Tuesday, July 26, 2016

Down

Little sweetheart, I'm back now after our session. It's the first day I've felt better since finishing up jury duty. I don't know what happened but I got really ill the day after - last Thursday night. It's odd to be so sick - like winter flu/severe cold sick - in late-July, in the middle of a heatwave. Thank goodness the a/c is working! I've got that cranked up and have been all bundled up in your special blue blanket. Do you remember the one? I got it especially for you from Bed, Bath & Beyond so you could wrap yourself in it and then wrap yourself around me as we would cuddle up together on the plaid couch watching one of our stories. I always think of you whenever I hold it close - how you told me, how you introduced me to the tradition, how you liked and believed it so important to end each day with me, with your partner, watching a story together before bedtime. Oh, little sweetheart, how my heart swelled with pride and love to be called your own. It still does. I still am. I always will be. I am yours, all yours, my little sweetheart. And forever.

For days, I just haven't felt well, my little sweetheart. And not just because I've been so sick. I've been sleeping a lot through the last few days, rarely going out. I did manage finally to venture outside yesterday to gather a few groceries. Even though it's sweltering, I decided to make homemade chicken soup. It usually does the trick and it seemed just what I needed. I think it worked! I must've had nearly half the pot but I felt quite a bit better this morning. I even went for a run before our session. But it's like the last several days were lost. And that's what I want to tell you about...

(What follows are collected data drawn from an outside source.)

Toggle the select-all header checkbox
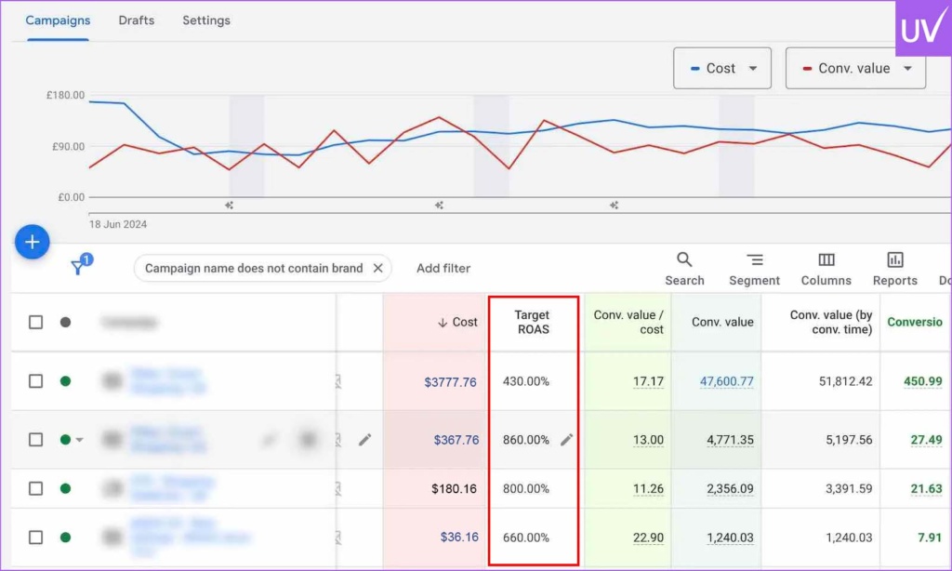 click(x=35, y=323)
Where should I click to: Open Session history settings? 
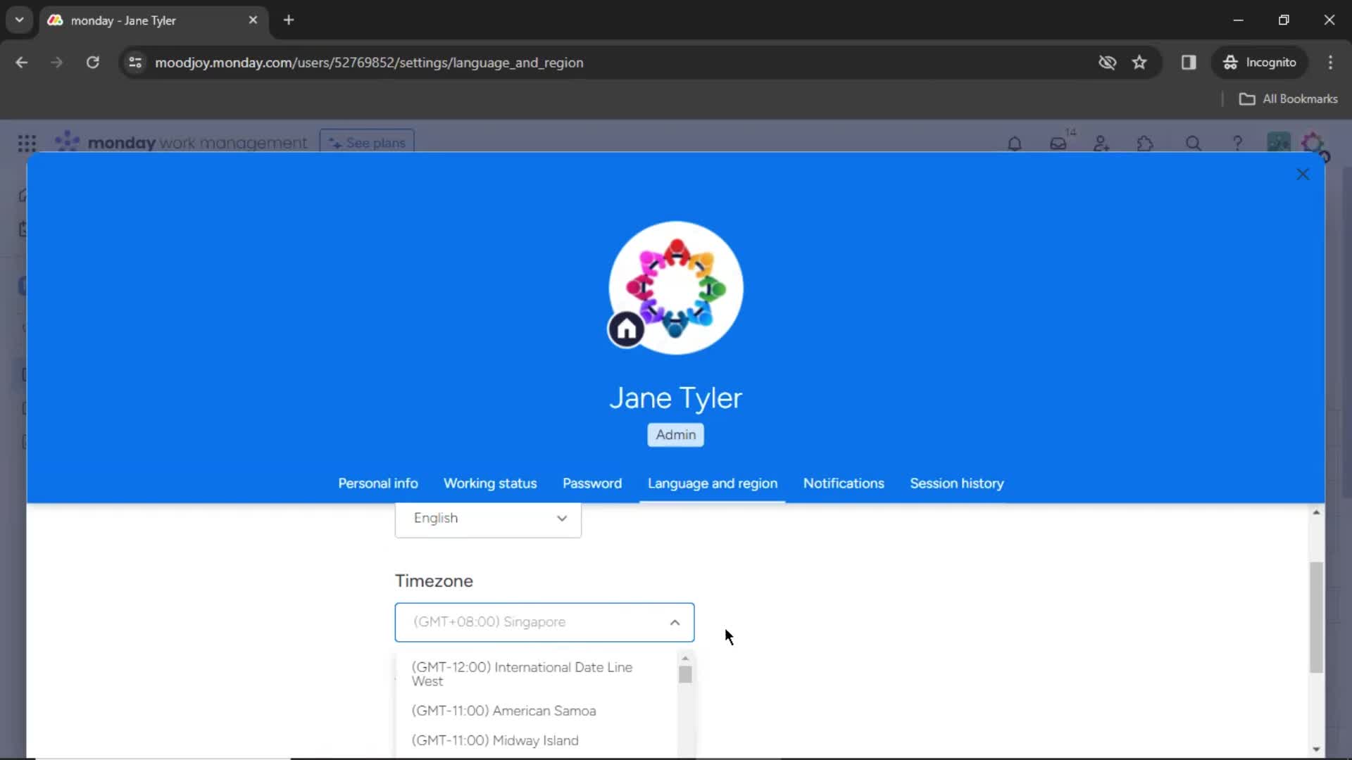pyautogui.click(x=956, y=483)
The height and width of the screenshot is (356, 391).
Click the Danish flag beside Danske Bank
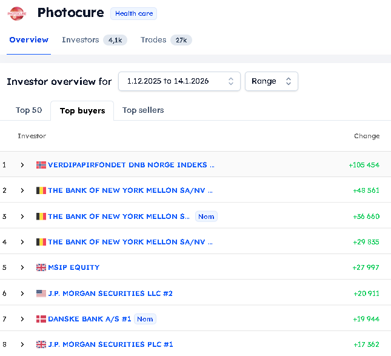pos(41,319)

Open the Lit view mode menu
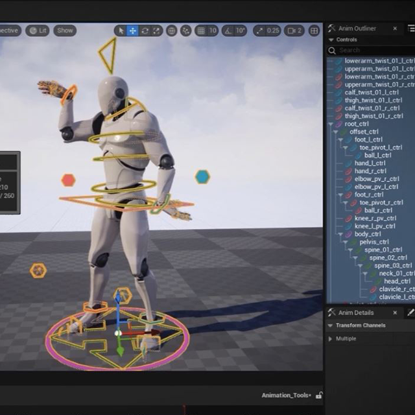[39, 30]
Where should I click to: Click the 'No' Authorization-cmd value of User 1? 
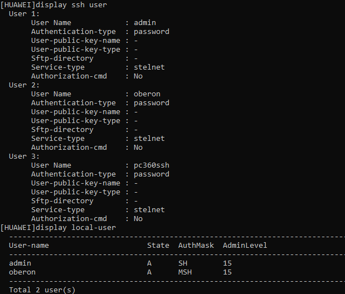138,76
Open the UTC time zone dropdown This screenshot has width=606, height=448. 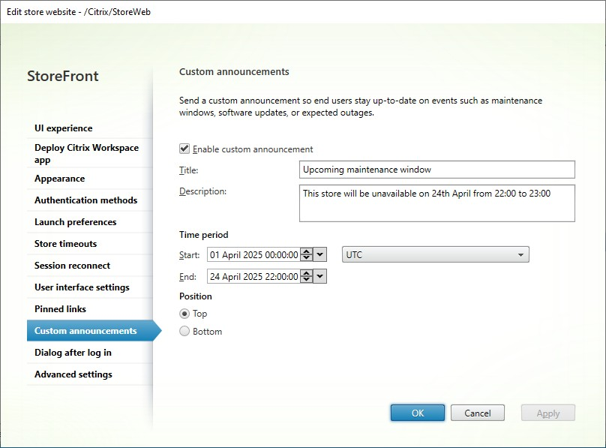tap(522, 254)
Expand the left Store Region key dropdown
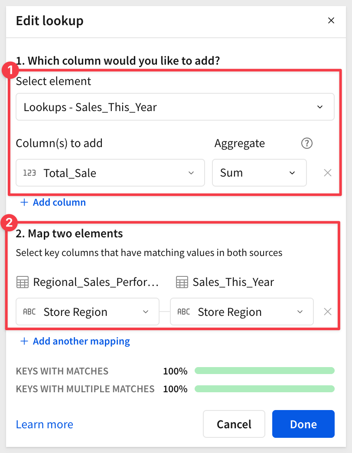This screenshot has height=453, width=352. pos(88,312)
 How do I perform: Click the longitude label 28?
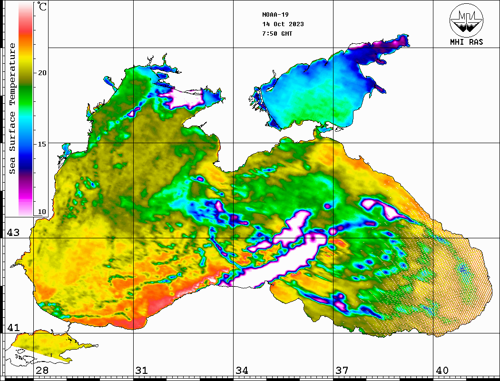[x=42, y=371]
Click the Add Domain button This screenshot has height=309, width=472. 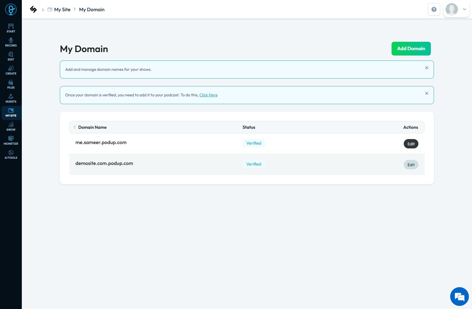click(411, 49)
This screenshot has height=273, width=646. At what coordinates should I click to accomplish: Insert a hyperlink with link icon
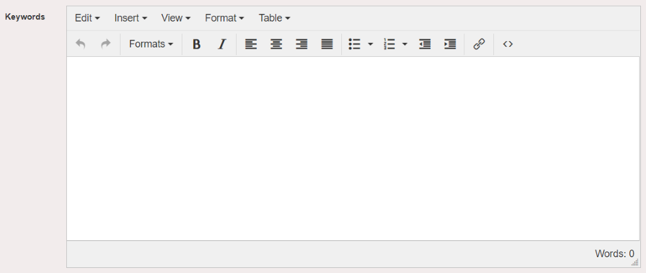pos(479,44)
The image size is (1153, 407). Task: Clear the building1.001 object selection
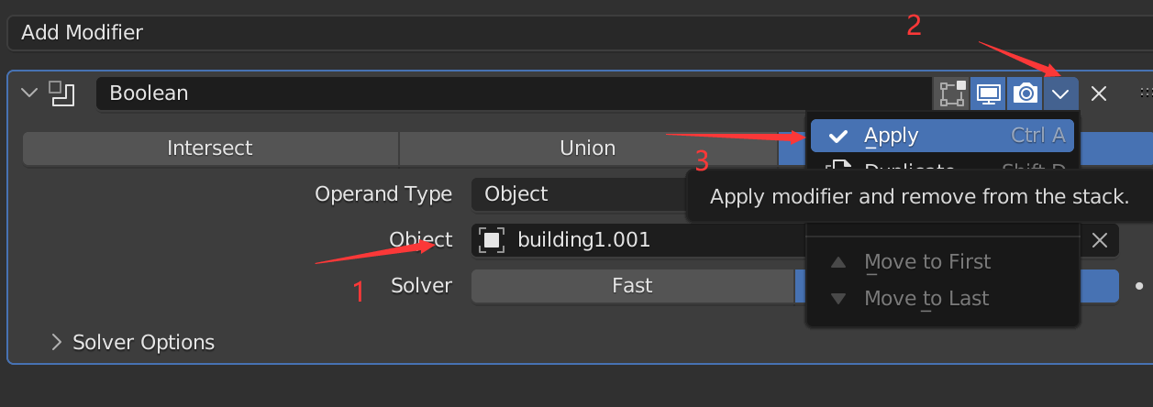pyautogui.click(x=1101, y=240)
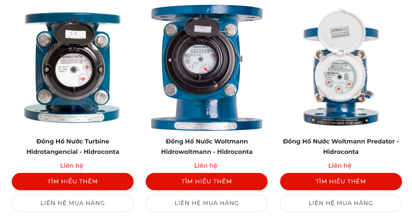
Task: Click the Liên hệ price under the Hidrotangencial meter
Action: [x=72, y=166]
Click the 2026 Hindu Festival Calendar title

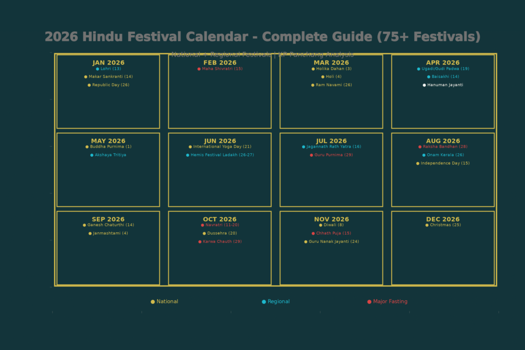tap(263, 37)
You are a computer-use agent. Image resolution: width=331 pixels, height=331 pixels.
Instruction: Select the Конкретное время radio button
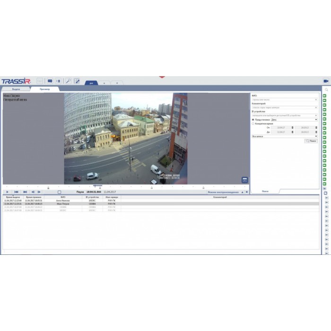click(x=253, y=123)
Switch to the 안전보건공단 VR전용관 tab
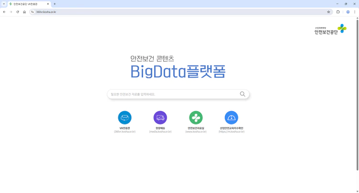This screenshot has width=359, height=193. click(x=28, y=4)
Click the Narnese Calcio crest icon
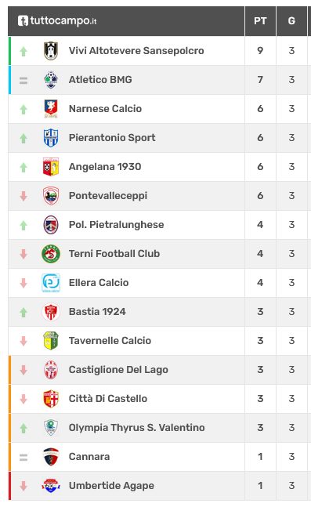 pyautogui.click(x=51, y=109)
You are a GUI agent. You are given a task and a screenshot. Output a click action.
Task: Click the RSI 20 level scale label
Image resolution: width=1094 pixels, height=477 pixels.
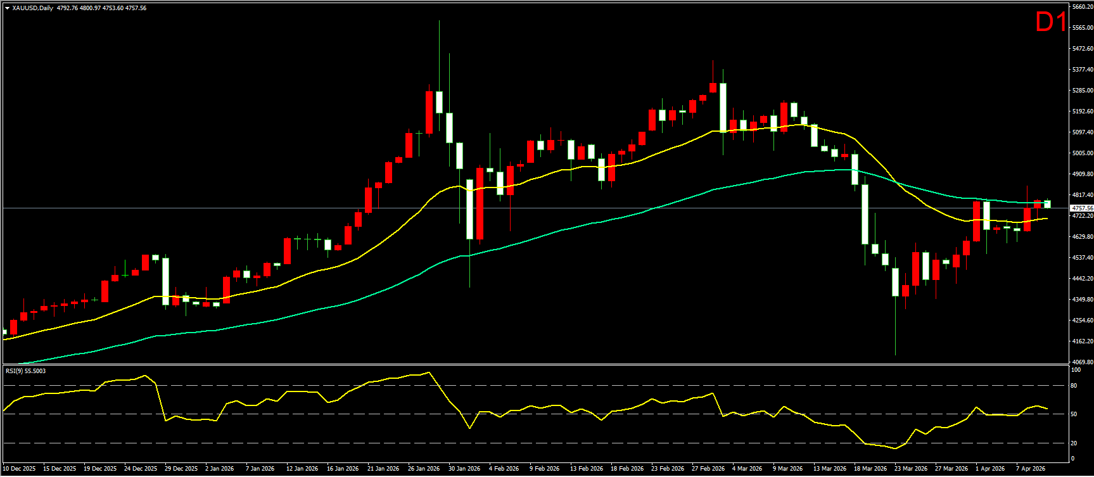pyautogui.click(x=1074, y=443)
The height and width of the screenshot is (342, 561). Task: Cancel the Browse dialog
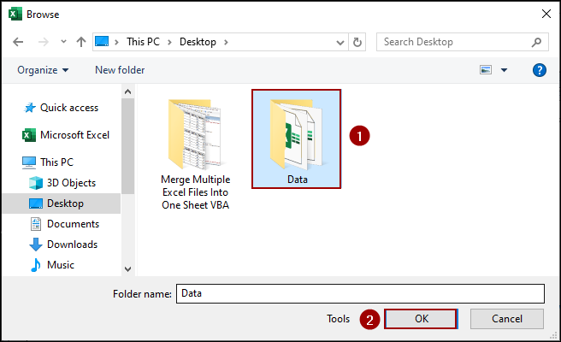(x=507, y=319)
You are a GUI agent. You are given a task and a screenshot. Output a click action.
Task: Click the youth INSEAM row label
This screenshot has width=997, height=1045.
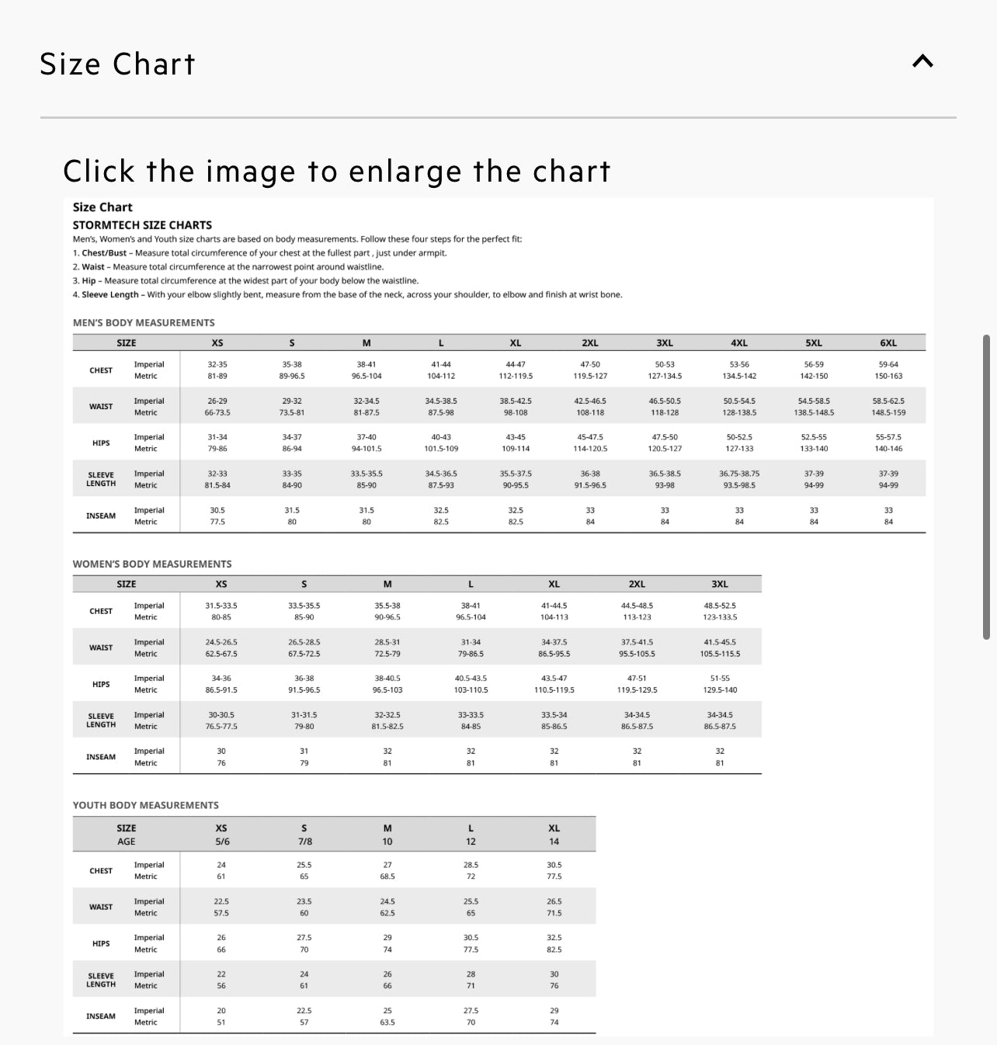(x=101, y=1016)
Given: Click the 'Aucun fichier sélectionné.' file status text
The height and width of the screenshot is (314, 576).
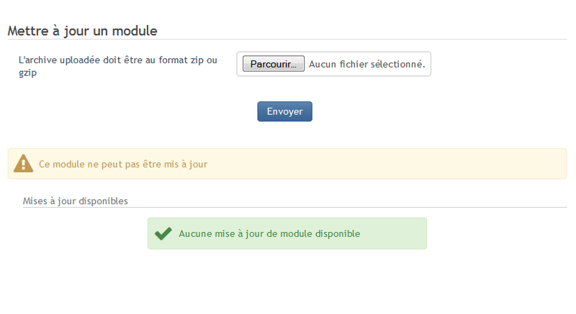Looking at the screenshot, I should coord(366,64).
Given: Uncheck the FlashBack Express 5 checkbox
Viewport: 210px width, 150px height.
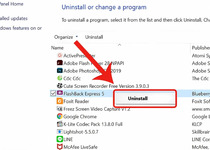Looking at the screenshot, I should point(53,94).
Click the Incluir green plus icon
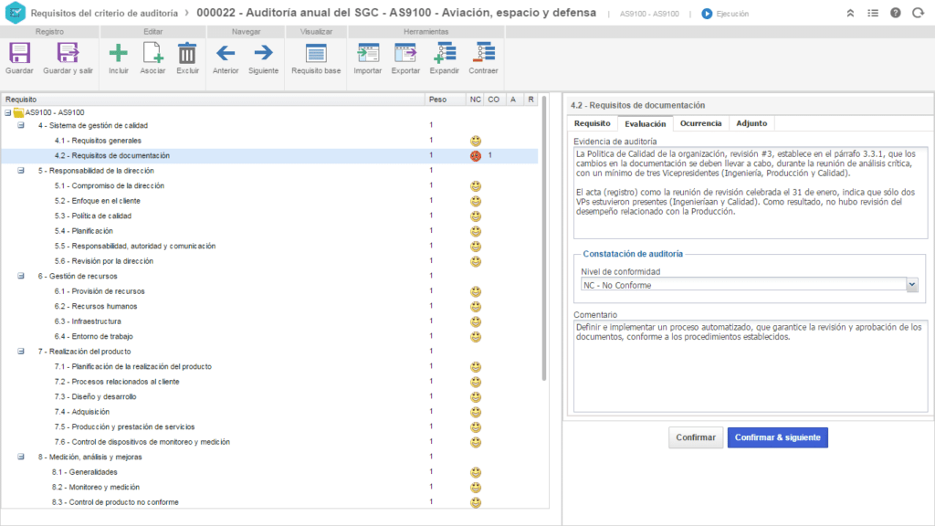The height and width of the screenshot is (526, 935). (118, 54)
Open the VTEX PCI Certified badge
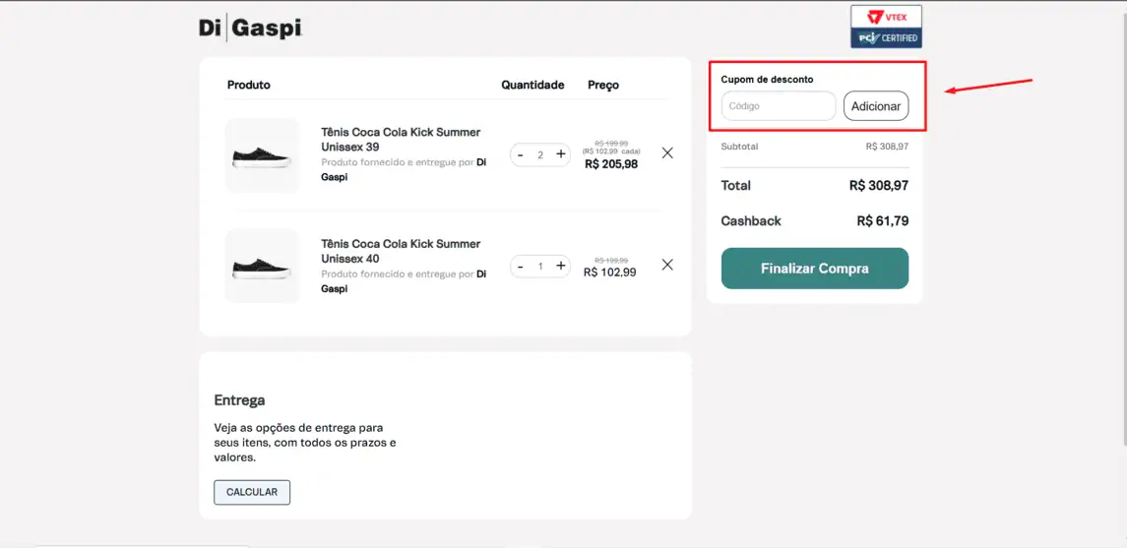 point(886,27)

The dreams you've sent and found me in have been helping me so much, my darling. And I know, I feel that when you come to me as I lay sleeping that that means I'm doing what you want me to do in my waking hours. That you're leading me. When I can free myself of all the distractions, I can hear you so much more clearly, intuit and find you. Conversely, my sweetheart, I'm grief-stricken and heartbroken when you do not appear. I have a terrible feeling that I'm doing things wrong, that I've disappointed you, that you won't let me call to you. In my very darkest, hopeless fears, I worry that you have forgotten, won't recognize or remember or even love me.

Can you imagine?! When those fears overtake me, my love, I am lost. I live to find you. I live to be found by you in dreams and in those uncanny moments in which I sense you in waking hours. I measure the good in my life, the truth of it, by your presence. When I can't find you, when you don't appear to me, don't find me, I fear I've done something horribly wrong. When you do grace me, I know I'm on the right path. I know I'm plugged into the grid.

So many of the songs for Dream Together have come that way - straight from dreams, straight from you, and I know you are with me. As I sing all I can remember in the darkness, still half asleep into my iPhone. Later, upon waking as I work them out on guitar. As I bring them into practice and teach them to Jason, As we record them. As I build the tracks. In all and every step I feel you with me and am so grateful and moved and weep with joy and longing and faith and love. True love for my truelove - you, my little sweetheart. It's as it should be.

I became so anxious during this lost last week. I felt unplugged, remote, apart from the cosmic goodness, the treasure of you. It's such a relief today, my darling, to feel that vibrancy returning. That focus. To hear you, to set down everything that I possibly can, telling our story, writing with and for you. Let that be my day and night. My path and way. And what I pray for, my little sweetheart, is that you will help me. That you will keep guiding me. Keep me on the right and true course to honor and keep connected to you, to keep me close. You are my treasure and the reason for my life.

Please, my little sweetheart, always be with me. Always be with me. Find me in thought, in dreams, in waking. Find me tonight and the next day, if I wake to one. Take me to you the moment The Eternal will allow. With all my heart I pray for you and for this. With all my heart and soul I love love love you. Now and forever. My darling gorgeous girl. Find me, always. Always.